The U.S. also has more troops in the AI battle, with an estimated 850,000 AI professionals scattered across the country. For comparison, the U.K. has just 140,000 (China, arguably the current AI frontrunner, has even fewer: 50,000).

Despite lagging behind in numbers, the U.K. does have an advantage over geographically larger nations: almost all of its AI research takes place in London.

“The cross-fertilisation that is at the core of the impact of artificial intelligence can happen here more easily than elsewhere,” Matt Hancock, U.K. Secretary of State for Digital, Culture, Media and Sport, told Reuters.
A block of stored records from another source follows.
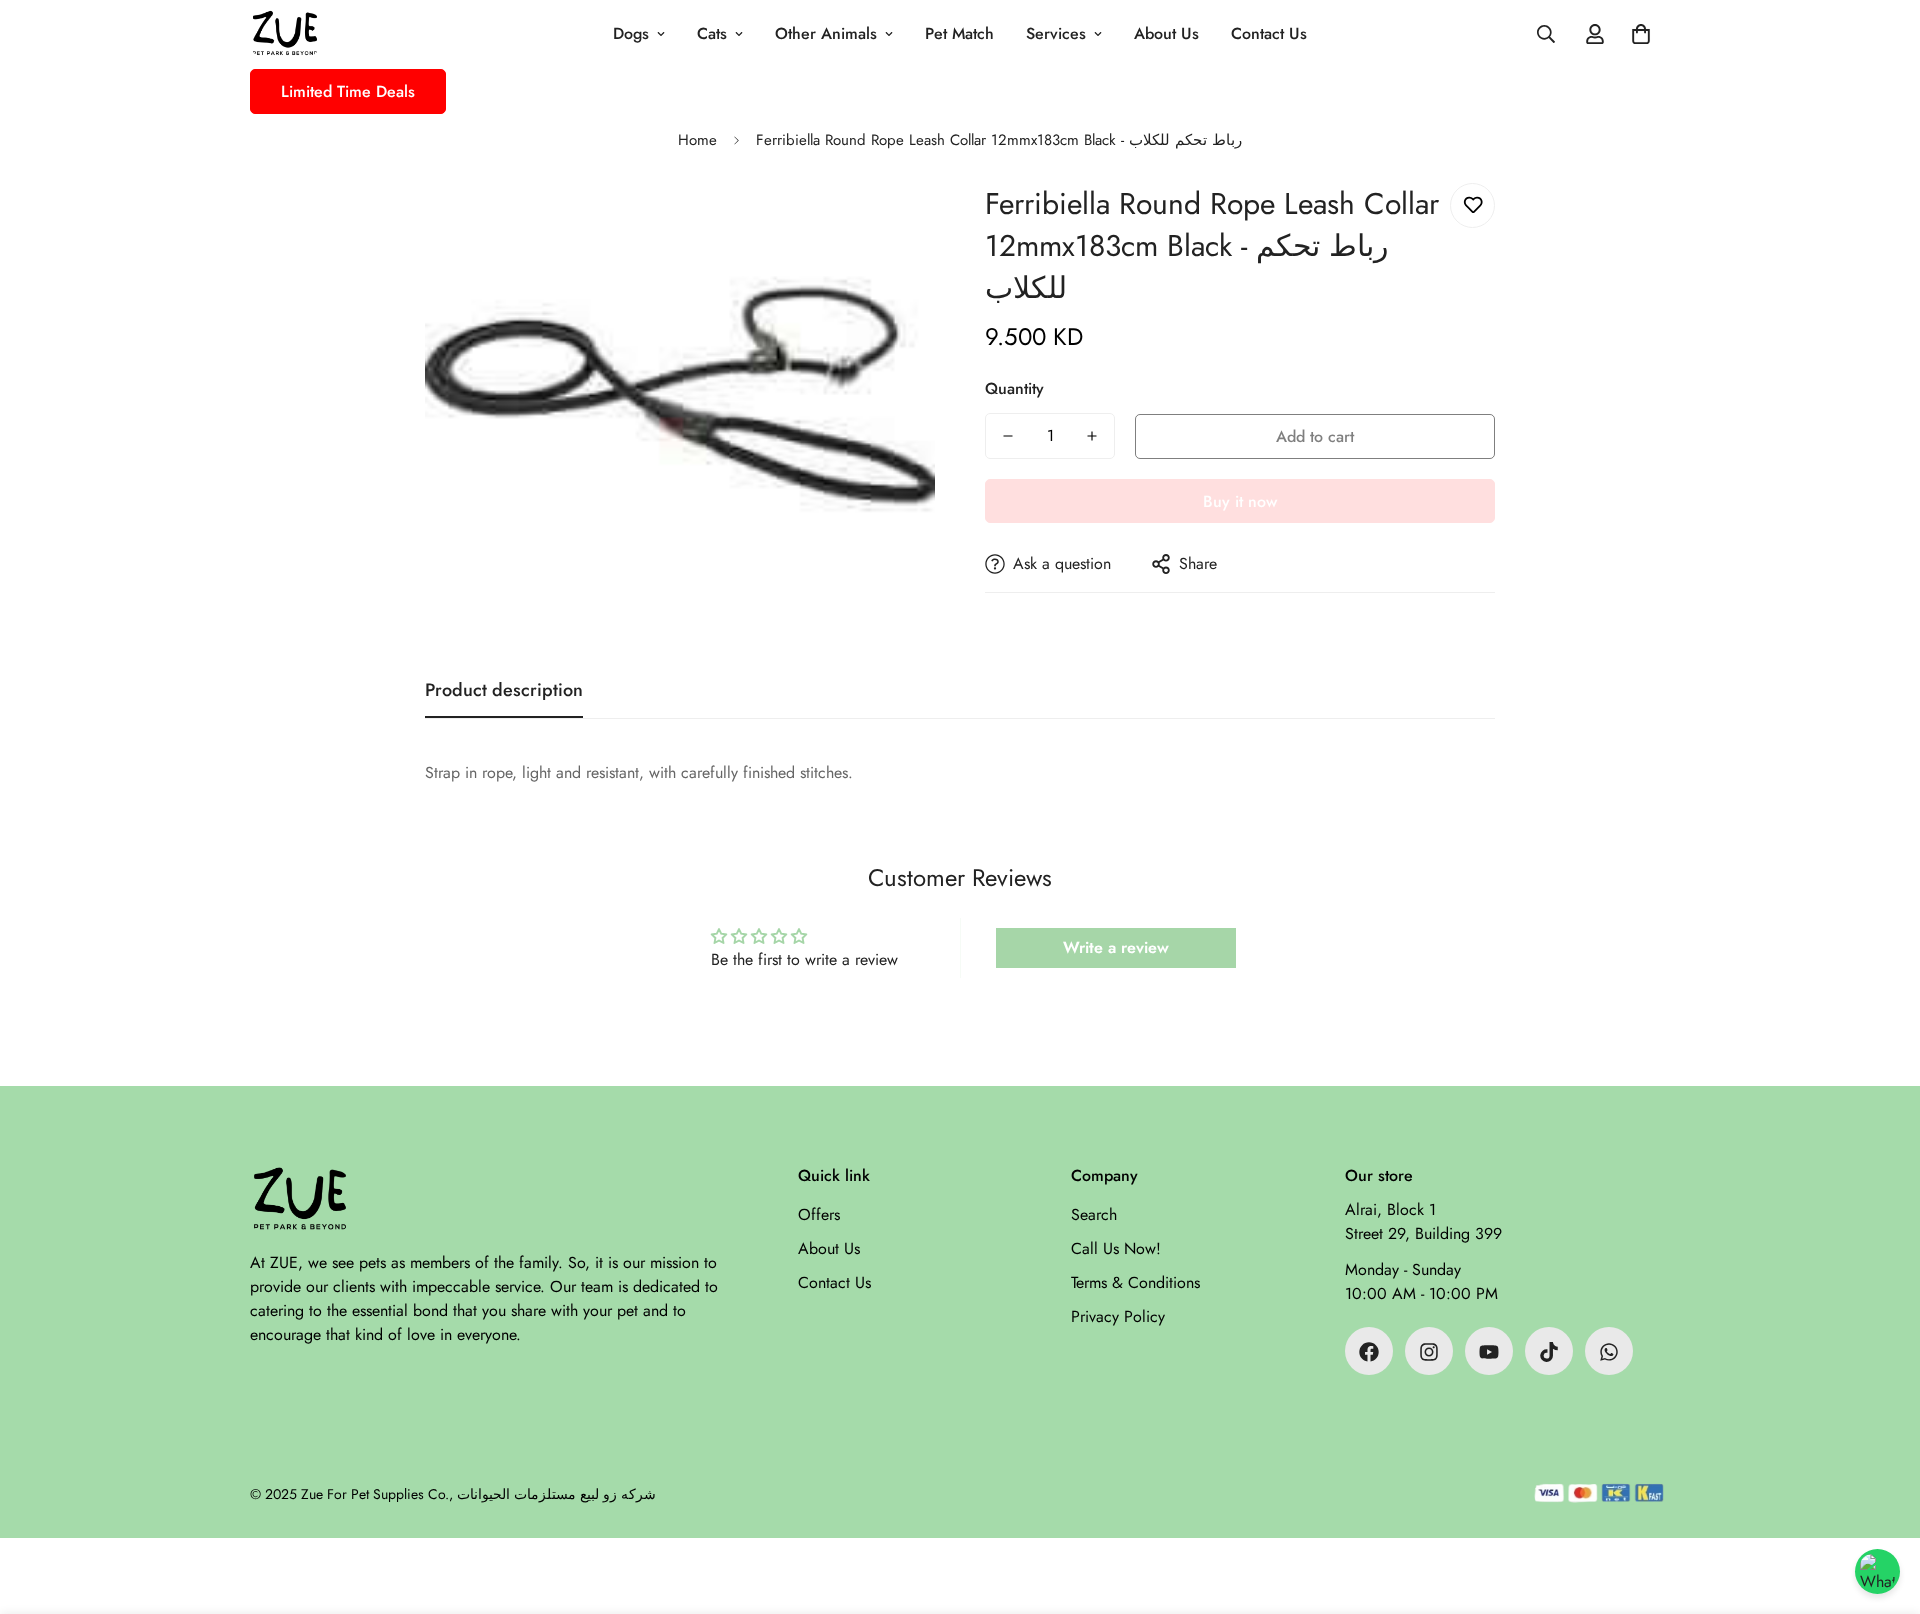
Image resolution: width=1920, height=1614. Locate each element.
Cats (712, 33)
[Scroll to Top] (1881, 1505)
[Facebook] (1369, 1352)
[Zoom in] (892, 225)
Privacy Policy (1118, 1317)
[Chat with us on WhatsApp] (1877, 1571)
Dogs (631, 33)
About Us (1166, 33)
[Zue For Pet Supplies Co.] (285, 34)
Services (1056, 33)
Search (1094, 1215)
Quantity (1014, 388)
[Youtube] (1489, 1352)
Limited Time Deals (348, 91)
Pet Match (959, 33)
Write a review (1116, 947)
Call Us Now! (1116, 1249)
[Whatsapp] (1609, 1352)
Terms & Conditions (1135, 1283)
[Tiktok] (1549, 1352)
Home (697, 140)
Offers (819, 1215)
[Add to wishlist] (1472, 205)
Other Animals (826, 33)
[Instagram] (1429, 1352)
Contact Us (1269, 33)
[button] (1641, 34)
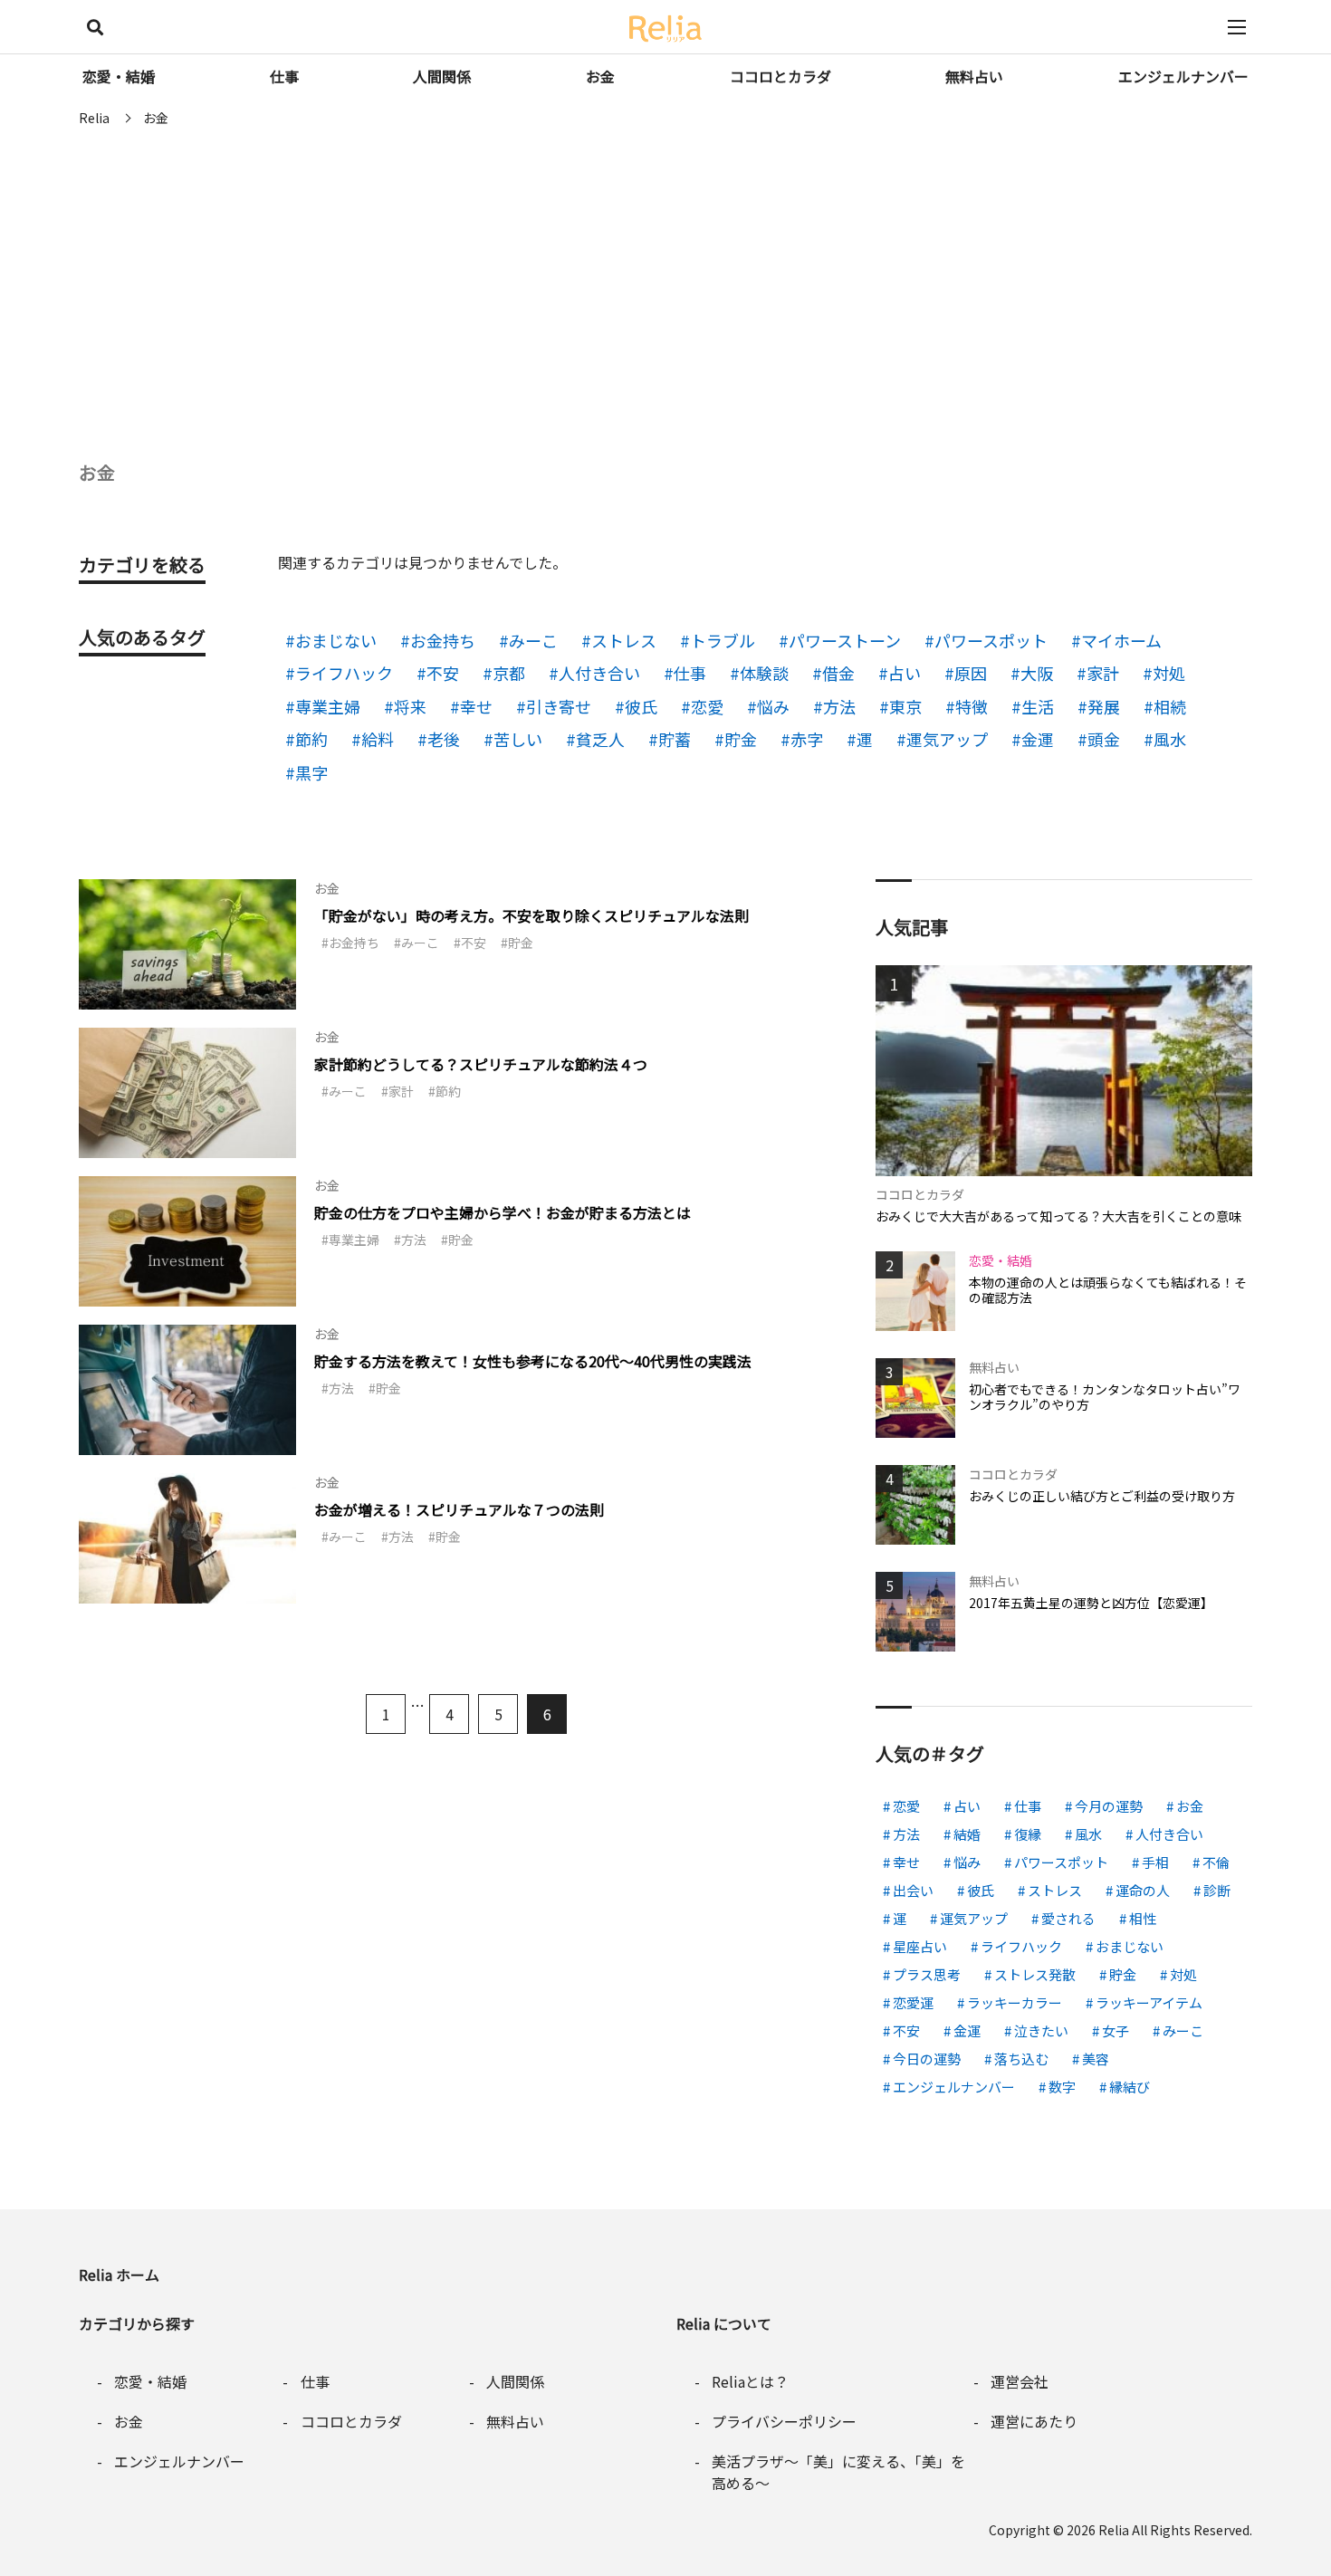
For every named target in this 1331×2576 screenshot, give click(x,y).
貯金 (740, 739)
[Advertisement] (665, 271)
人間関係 (442, 76)
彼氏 (641, 706)
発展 (1103, 706)
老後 (443, 739)
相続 (1170, 706)
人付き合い (599, 673)
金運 (1037, 739)
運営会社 (1020, 2381)
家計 (1103, 673)
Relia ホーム (119, 2274)
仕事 (284, 76)
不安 (442, 673)
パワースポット (991, 640)
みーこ (533, 640)
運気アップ (947, 739)
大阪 (1036, 673)
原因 (970, 673)
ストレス (623, 640)
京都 (509, 673)
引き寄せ (558, 706)
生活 (1037, 706)
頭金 (1103, 739)
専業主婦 (327, 706)
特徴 (971, 706)
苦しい (517, 739)
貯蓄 (674, 739)
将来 (410, 706)
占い (904, 673)
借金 (838, 673)
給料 (377, 739)
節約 (311, 739)
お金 (600, 76)
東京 (905, 706)
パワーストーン (845, 640)
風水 (1170, 739)
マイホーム (1121, 640)
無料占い (974, 76)
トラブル (722, 640)
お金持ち (442, 640)
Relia (1113, 2530)
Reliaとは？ (750, 2381)
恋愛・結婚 (118, 76)
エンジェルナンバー (1183, 76)
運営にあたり (1034, 2421)
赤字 (806, 739)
However, the U.K. might not have that advantage for much longer. China recently announced it is spending $2.1 billion on a single AI venture: a new technology park just outside of Beijing.

According to Xinhua, the nation’s official news agency, the park will support up to 400 AI enterprises focused on everything from biometric identification to deep learning. This will make it easy for experts to collaborate across disciplines.

The U.S. and China are just two of the U.K.’s major AI competitors. Japan has its own strategy for AI domination. So does CanadaGermany, too.

So while the U.K.’s $1.4 billion AI investment is nothing to scoff at, it’s unlikely to be the deciding factor in the fight to win the top spot as the world leader of AI.